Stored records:
# # # # #

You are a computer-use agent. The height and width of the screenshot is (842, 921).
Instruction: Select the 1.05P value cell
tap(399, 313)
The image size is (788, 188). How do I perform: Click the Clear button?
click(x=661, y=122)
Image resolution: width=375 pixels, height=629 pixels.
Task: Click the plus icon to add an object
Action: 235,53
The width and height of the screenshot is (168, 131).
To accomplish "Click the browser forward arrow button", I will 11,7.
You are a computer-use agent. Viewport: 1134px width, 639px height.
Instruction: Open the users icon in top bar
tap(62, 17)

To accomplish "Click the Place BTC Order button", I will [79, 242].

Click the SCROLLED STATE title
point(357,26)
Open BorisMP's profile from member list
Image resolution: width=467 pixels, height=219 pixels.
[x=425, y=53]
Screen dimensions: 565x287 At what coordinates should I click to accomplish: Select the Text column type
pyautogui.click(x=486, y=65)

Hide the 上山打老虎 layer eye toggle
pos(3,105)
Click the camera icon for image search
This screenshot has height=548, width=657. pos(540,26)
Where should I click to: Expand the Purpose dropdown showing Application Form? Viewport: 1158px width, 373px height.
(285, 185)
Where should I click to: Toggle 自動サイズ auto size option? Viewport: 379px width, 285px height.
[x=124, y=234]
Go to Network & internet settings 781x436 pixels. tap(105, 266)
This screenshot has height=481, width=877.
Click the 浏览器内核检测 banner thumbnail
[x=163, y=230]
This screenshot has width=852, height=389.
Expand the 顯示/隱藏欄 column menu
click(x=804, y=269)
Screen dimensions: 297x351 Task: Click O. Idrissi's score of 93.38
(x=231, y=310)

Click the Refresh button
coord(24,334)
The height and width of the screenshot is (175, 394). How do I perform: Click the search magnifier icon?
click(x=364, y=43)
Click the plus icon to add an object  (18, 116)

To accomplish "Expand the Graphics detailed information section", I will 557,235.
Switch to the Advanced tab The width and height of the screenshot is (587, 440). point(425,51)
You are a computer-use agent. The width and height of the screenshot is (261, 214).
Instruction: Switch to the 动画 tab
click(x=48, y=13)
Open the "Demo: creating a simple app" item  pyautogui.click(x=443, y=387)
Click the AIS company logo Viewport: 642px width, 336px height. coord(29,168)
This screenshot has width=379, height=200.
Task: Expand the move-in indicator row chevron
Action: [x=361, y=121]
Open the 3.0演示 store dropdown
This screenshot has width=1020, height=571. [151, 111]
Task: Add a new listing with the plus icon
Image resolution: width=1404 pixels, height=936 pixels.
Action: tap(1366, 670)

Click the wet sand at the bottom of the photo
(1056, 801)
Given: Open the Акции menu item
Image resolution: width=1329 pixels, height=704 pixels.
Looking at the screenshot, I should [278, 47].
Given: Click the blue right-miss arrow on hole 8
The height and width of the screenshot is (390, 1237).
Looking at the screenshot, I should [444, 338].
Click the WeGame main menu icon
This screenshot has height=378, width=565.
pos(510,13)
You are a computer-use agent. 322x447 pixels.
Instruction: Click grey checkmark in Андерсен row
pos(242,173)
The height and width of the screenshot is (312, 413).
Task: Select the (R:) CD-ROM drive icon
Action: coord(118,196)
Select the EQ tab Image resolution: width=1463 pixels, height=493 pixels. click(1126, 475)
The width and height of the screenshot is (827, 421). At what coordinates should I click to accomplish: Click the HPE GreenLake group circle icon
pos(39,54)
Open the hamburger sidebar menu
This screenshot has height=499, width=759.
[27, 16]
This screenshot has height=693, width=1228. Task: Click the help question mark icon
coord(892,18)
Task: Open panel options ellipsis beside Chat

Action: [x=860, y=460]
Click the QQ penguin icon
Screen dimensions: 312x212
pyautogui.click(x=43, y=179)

# # # # #

What needs to be done ->
Say, as a bare number, how many lines above contain the word "computer".

Solution for this task ->
4